Eterna e tranquilla oscurità.

Dopo il sonno abbiamo solo pochi istanti prima di aprire gli occhi e tornare a vedere la realtà. In questi attimi sottili possiamo affondare nella dolce quiete del nulla, dove non ci sono immagini e suoni. Solo una inaspettata melodia che scorre nelle vene massaggiando quello che la carne non permette.

Un sole violento mi strappa gli occhi lasciandoli senza difese. Davanti a me si apre una distesa bianca che sfavilla di fastidio; proprio il contrario di dove mi trovavo.

Il cervello è confuso, è costretto a svegliarsi assieme al corpo, e non riesce a rendersi conto della luce che continua a bussargli dentro. Mi induce a sbattere e riaprire le palpebre, quasi come se volesse ritornare nel tranquillo nero. Ma non si può e non resta altro che affrontare la realtà, quella che è.

Il bianco così irritante si rivela alla fine come il soffitto della mia stanza. Non è neanche così bianco; presenta degli aloni gialli, opachi e timidi, come se la parete fosse imbarazzata dal trovarsi in mezzo tra uno sguardo e un battito di ciglia.
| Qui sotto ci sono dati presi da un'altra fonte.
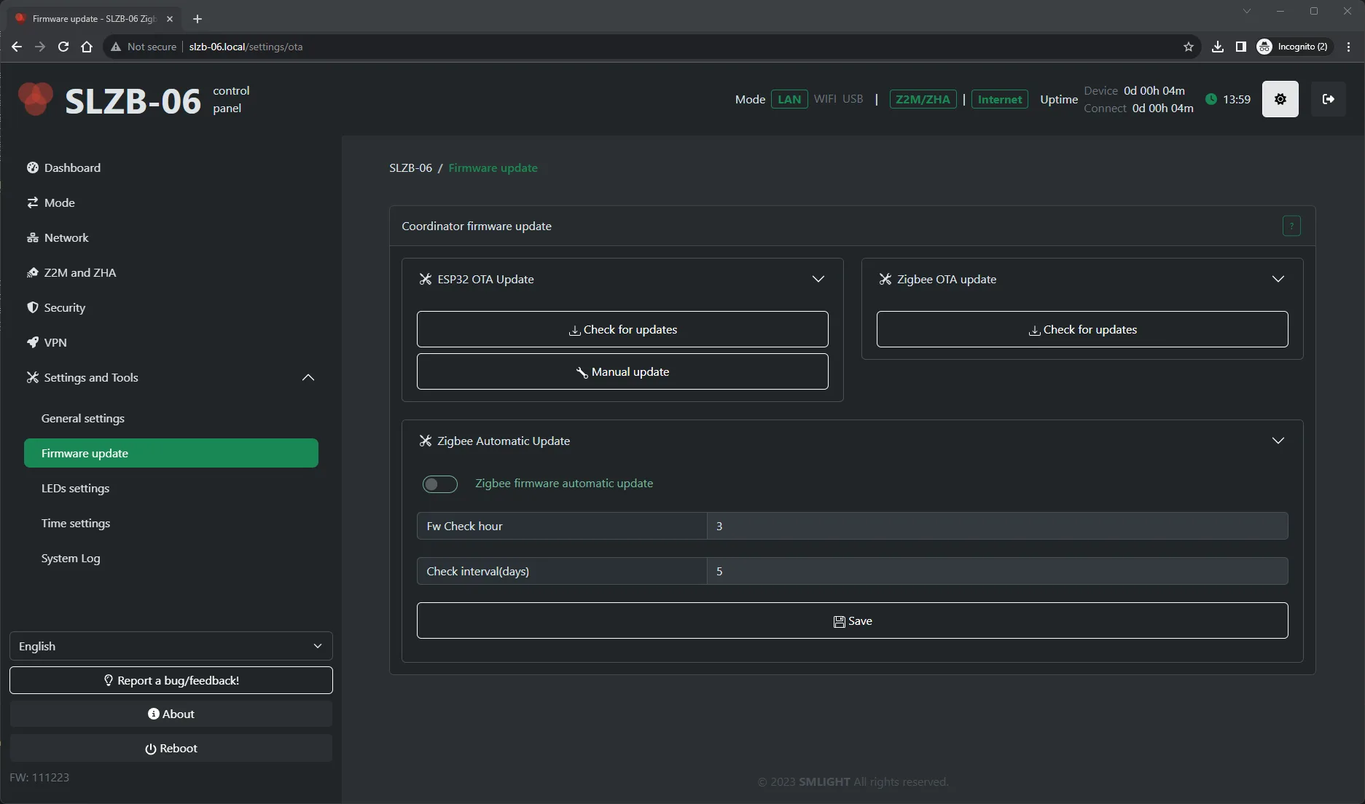Screen dimensions: 1365x804
Task: Open the browser side panel icon
Action: click(x=1240, y=47)
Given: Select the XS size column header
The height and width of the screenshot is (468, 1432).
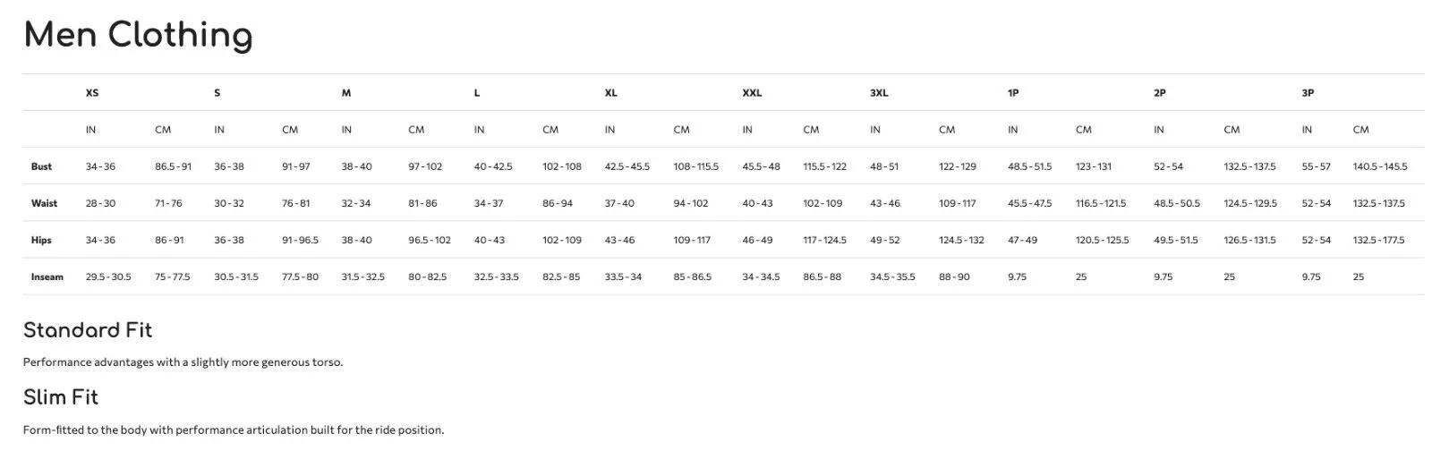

Dopo che ho ripreso coscienza tutto il resto procede in modo meccanico, come se qualcuno mi avesse programmato per fare determinate azioni.

Tolgo le coperte da sopra il mio corpo, sfidando il freddo di metà novembre. I movimenti sono goffi e imprecisi.

Alzo il busto lasciando le gambe distese per poi trascinarle con uno sforzo fuori dal letto, dove un pavimento gelido aspetta di mordere i miei piedi.

Un brivido passa per il corpo come una scossa elettrica. Pochi secondi e tutto si stabilizza.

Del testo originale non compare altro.